* _EXERCISE GOAL_: Reproduce the material from the line with "Where should I" to the line with "click(x=57, y=209)", both included, word for word and without the pictures.

* _GIVEN ENTRIES_:
====================
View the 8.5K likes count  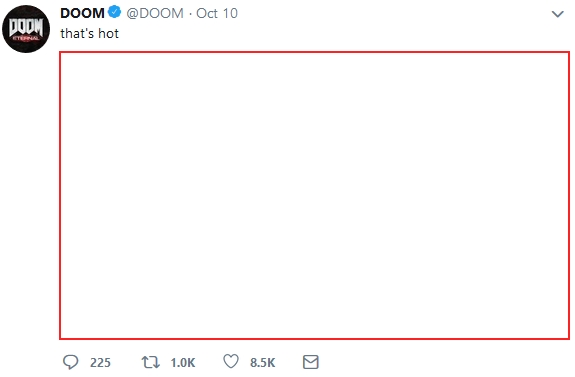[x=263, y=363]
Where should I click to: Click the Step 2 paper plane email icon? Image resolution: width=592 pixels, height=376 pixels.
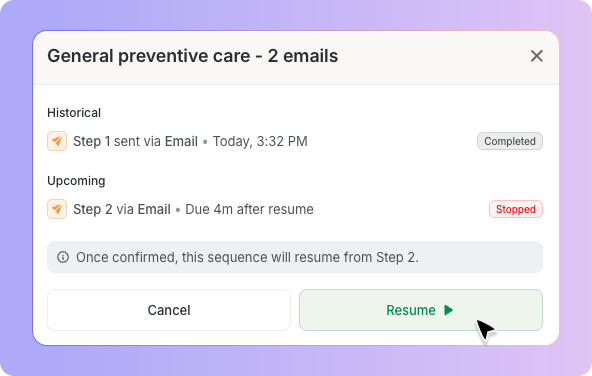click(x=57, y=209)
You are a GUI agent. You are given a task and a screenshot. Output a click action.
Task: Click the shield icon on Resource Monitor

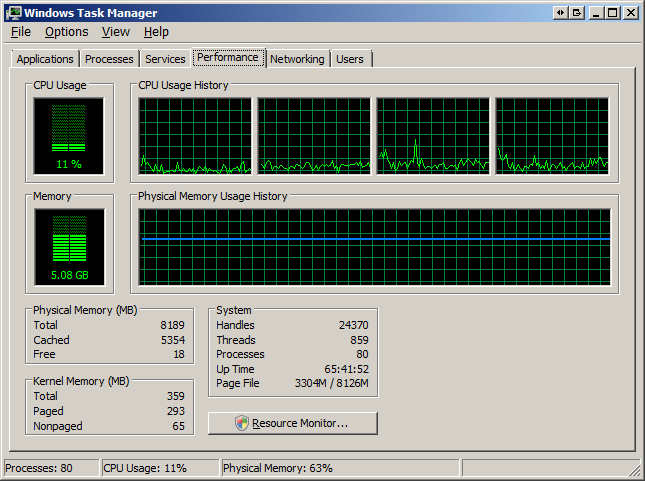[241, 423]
====================
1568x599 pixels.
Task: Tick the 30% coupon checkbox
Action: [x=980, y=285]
====================
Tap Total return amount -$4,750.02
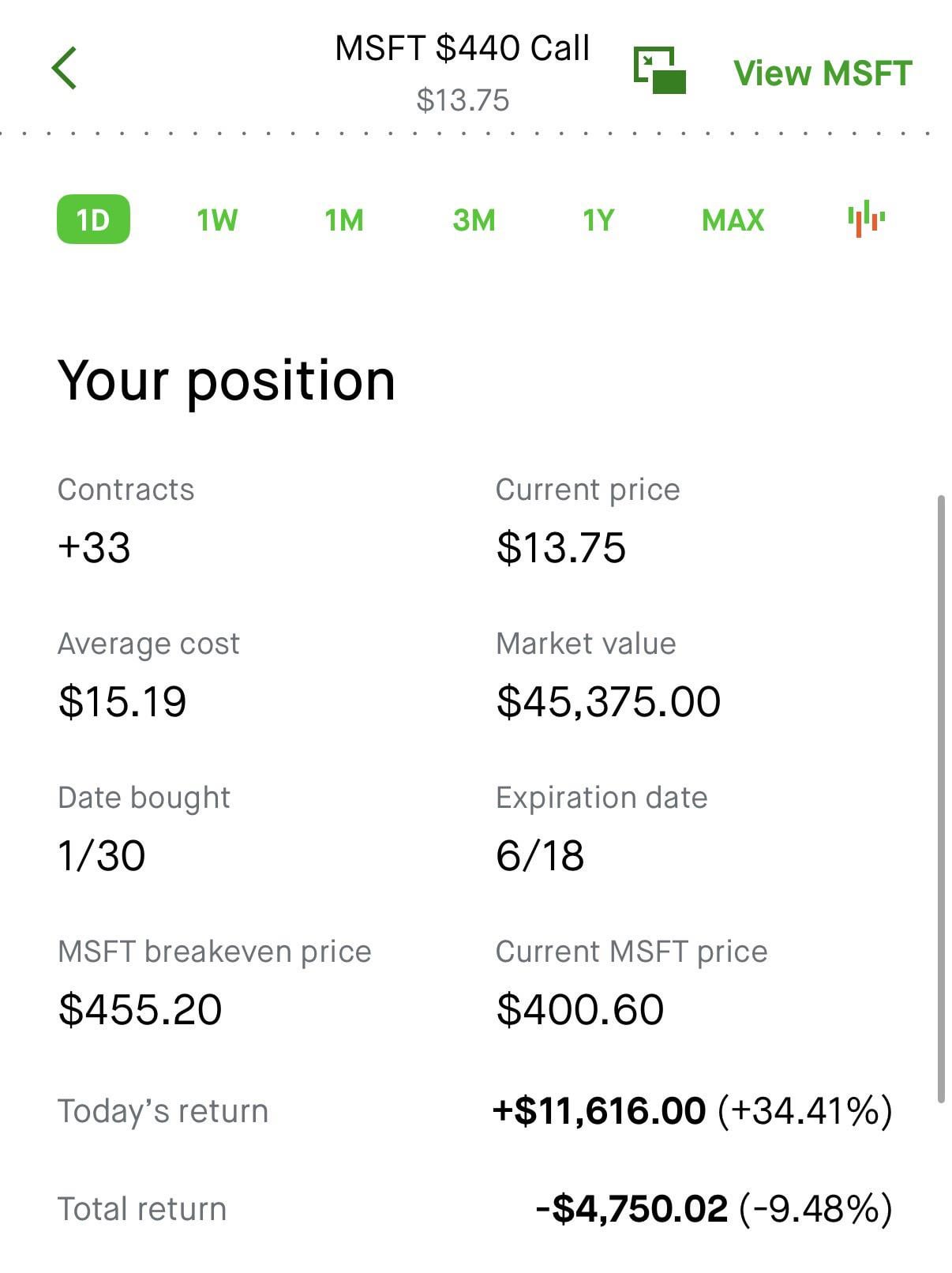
====================
* _FULL OUTPUT_:
Where should I click to: Click the Step 2 paper plane email icon? Image resolution: width=592 pixels, height=376 pixels.
click(x=57, y=209)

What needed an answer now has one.